CME INDIA Case Presentation by Dr. V. Nagarjuna Maturu, Consultant Pulmonology and Sleep Medicine at Yashoda Hospitals, Hitec City, Hyderabad.
CME INDIA Case Study
- 36-year male, farmer, presented with 10 days history of rapidly worsening breathlessness and fever.
- He was in respiratory failure at presentation requiring 5 lpm oxygen.
- He also had worsening pain in right leg for a month’s duration.
- Detected having diabetes with a HbA1c of 13%.
- HRCT chest performed outside showing multiple nodules in all lung fields with several of them having the characteristic “Feeding vessel sign.”
- A possibility of septic embolism versus vasculitis was considered… Vasculitis workup was negative.2d echo (TTE and TEE) did not show any vegetation…
- MRI leg confirmed osteomyelitis.
- Surgical debridement and drainage were performed.
Both blood and pus culture grew Burkholderia pseudomallei.
- Disseminated Meliodosis.
- He completed intensive phase therapy with I.V. ceftazaidime and currently on maintenance TMP-SMX.

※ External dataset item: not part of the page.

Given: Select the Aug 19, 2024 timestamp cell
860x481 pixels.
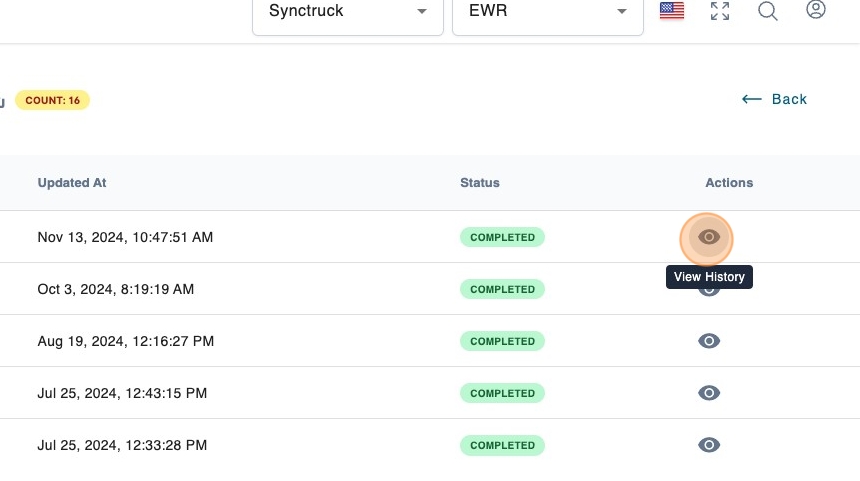Looking at the screenshot, I should pos(126,341).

|1. When feeding vessel sign is identified, consider a hematogenous spread of disease.|
|2. Blood cultures (as opposed to bronchoscopy) have a high positivity rate in cases with a feeding vessel sign.|
|3. Melioidosis, an emerging infectious disease in India.|
|4. It is well known for its protean clinical manifestations.|
|5. Definitive diagnosis can be made by isolation of non-fermentative Gram-negative bacilli from clinical specimens and identification of the isolate at the species level.|
CME INDIA Learning Points
- Melioidosis is a rare disease caused by Burkholderia pseudomallei, which is common in the soils of tropical islands, mostly in Southeast Asia.
- Its presentation is diverse, management depends on the severity of the spread of bacteria and prognosis is generally good.
- The predominant mode of transmission is through percutaneous inoculation of contaminated wet season soil or water through eating freshwater fish.
- It primarily affects older adults (40–50 years old) but can also affect children.
- Although healthy individuals may have fulminant Melioidosis, severe disease and mortalities are uncommon without risk factors.
- Feeding vessel sign: It consists of a distinct vessel leading directly to a nodule or a mass.
- This sign indicates either that the lesion has a hematogenous origin or that the disease process occurs near small pulmonary vessels.
- D/D of Feeding Vessel Sign
|Angioinvasive Pulmonary Aspergillosis|
|Pulmonary Arteriovenous Malformation|
|Septic Pulmonary Emboli|
- Melioidosis is a rare infectious tropical disease caused by Burkholderia pseudomallei (B. pseudomallei)
- It is an environmental saprophyte usually habitating on soils of Southeast Asian fields.
- Usually, cases present with pneumonia and intra-abdominal abscess.
- Diagnosis is established by culture studies from the blood, sputum or abscess drainage.
- Culture is the gold standard of treatment and work-up should include investigation for other areas affected.
- Management relies on culture-guided antibiotic treatment, with good prognosis. Surgical intervention is required in cases not responsive to medical management.
- Most of these patients recovered with administration of intravenous antibiotics, primarily Ceftazidime and Trimethoprim-Sulfamethoxazole.
CME INDIA Tail Piece
- Burkholderia pseudomallei is a gram negative facultative intracellular bacterium causing a disease called Melioidosis.
- It is also known as Whitmore’s Disease.
- This was first described in 1912 by Alfred Whitmore and C. Krishnaswami, seen mostly in Southeast Asia, particularly in Thailand, Singapore, Malaysia and Northern Australia.
- Perez AR, Aburayyan N, Sto Domingo MR Jr, Onglao M. Disseminated Melioidosis presenting as pneumonia, femoral and sacral osteomyelitis, splenic abscess and high rectal fistula: A case report and review of literature. Int J Surg Case Rep. 2021 Dec;89:106588. doi: 10.1016/j.ijscr.2021.106588. Epub 2021 Nov 10. PMID: 34775325; PMCID: PMC8593263.
- Lima L.A.L. Recommendations for the treatment of osteomyelitis | The Brazilian Journal of Infectious Diseases. The Brazilian Journal of Infectious Disease. 2014, September 1;18(5):526–534. doi: 10.1016/j.bjid.2013.12.005.